Mo’ Better Blues : Deux garçons dans le vent…

New-York, 1990. L’histoire de Bleek et de Shadow, deux musiciens rivaux opérant dans le même quintet. Le premier, trompettiste et leader du groupe, vit sa passion pleinement tout en se complaisant dans l’ambivalence sentimentale, jouant de son instrument et de ses lèvres en jonglant entre deux relations, entre la sanguine Indigo et Clarke la séduisante chanteuse. Le second, saxophoniste fringuant au standing rigoureusement entretenu, aspire à une carrière en solo tout en courtisant la belle Clarke… L’histoire de deux amis et collègues à la philosophie amoureuse clairement différente et aux objectifs professionnels pour le moins divergents, histoire filmée sous le regard tendre et fiévreux de Spike Lee et partagée par les trois autres membres du collectif musical que sont le pianiste dandy et capricieux Left Hand, l’imposant contrebassiste Bottom Hammer et le fidèle batteur Rhythm Jones… auxquels s’ajoute un manager chétif et peu fiable incarné par Spike Lee himself, impresario flambeur jouant les bookmakers du dimanche et – accessoirement – meilleur ami d’enfance de Bleek…

Ode à la musique jazzy et plongée immersive dans la communauté afro-américaine, Mo’ Better Blues figure parmi les tous meilleurs films de Spike Lee. De la même façon que Martin Scorsese filmait et sublimait la Little Italy dans ses premières oeuvres (avec Mean Streets surtout, puis avec en point d’orgue cinématographique le chef d’oeuvre Raging Bull), Spike Lee filme et sublime les rues de Brooklyn en insufflant à son cinéma des allures de conte pop-ulaire d’ores et déjà mises en oeuvre depuis son premier long-métrage (Nola Darling n’en fait qu’à sa tête) puis dans l’apothéose que représente l’excellent Do the Right Thing sorti l’année précédente. Réussite majeure de son oeuvre, Mo’ Better Blues contient tout le sel stylistique et thématique du réalisateur new-yorkais : des personnages fortement caractérisés, souvent pas loin de l’archétype, mais se passant le « joint » à des fins fédératrices ; une musique prédominante, n’ayant pas peur d’en devenir parfois envahissante voire inutile, mais délibérément vouée à créer une ambiance de pure acclimatation, ambiance étayée par les tubes incontournables de la crème musicale afro-américaine (Aretha Franklin, Ornette Coleman et John Coltrane principalement). Un style à la fois moderne, évoquant la forme du clip ou de la vidéo TV (montage très cut, utilisation singulière du double dolly shot que le cinéaste reprendra dans bon nombre de ses films – La 25eme Heure, pour ne citer que celui-ci…).

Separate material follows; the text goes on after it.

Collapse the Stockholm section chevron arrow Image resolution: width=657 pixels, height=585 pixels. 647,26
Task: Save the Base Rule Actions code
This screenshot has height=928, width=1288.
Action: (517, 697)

Ce joint joue constamment sur deux tableaux : d’une part sur la peinture sociologique du quintet typiquement traité par le réalisateur (rivalité des deux protagonistes que sont Bleek et Shadow, respectivement et remarquablement interprétés par Denzel Washington et Wesley Snipes , deux acteurs fétiches de Spike Lee ; appât du gain et cruauté des producteurs partiellement représenté par le personnage antagoniste campé par John Turturro), d’autre part sur les relations inconstantes et/ou conflictuelles liant Bleek aux femmes (Spike Lee à souvent recours à l’érotisation des séquences amoureuses, manière pour lui de suggérer le caractère animal, quasiment belligérant, de la sexualité). Mo’ Better Blues parle aussi de filiation et de transmission dès la séquence d’ouverture, montrant l’enfance de Bleek et de Giant l’imprésario pour mieux susciter l’attachement ou l’identification du public aux personnages… séquence reprise en esprit à la toute fin du métrage, lorsque Bleek enseignera à son tour la trompette à son jeune fils moins épris de musique que de jeux de rue…

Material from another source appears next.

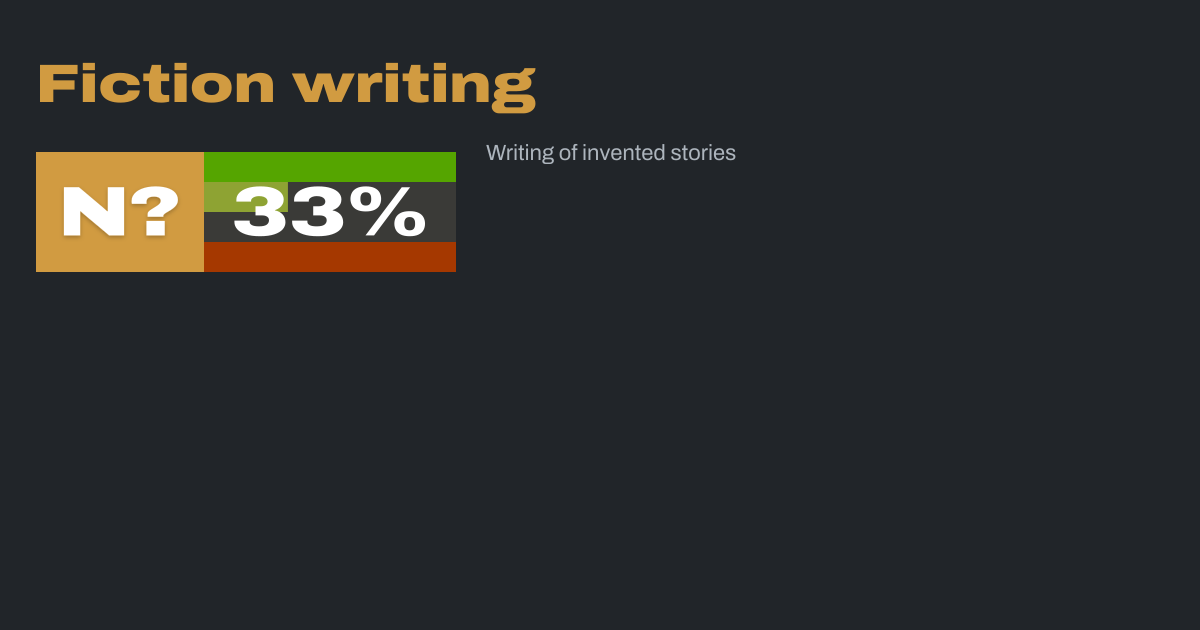Click the percent sign in 33%
The image size is (1200, 630).
pyautogui.click(x=392, y=212)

Il n’y a finalement que peu de choses à reprocher à ce superbe morceau de cinéma prodigue et inventif, se concentrant comme très souvent chez Lee sur les questions de racisme, de genre et de communauté intrinsèques à sa condition de réalisateur afro-américain. Disponible à partir du 7 juillet 2020 aux éditions Elephant Films en Blu-Ray et DVD, Mo’ Better Blues est un plaisir de film et de musique, plaisir duquel le courageux Jungle Fever constituera le prolongement idéal l’année suivante. Un classique.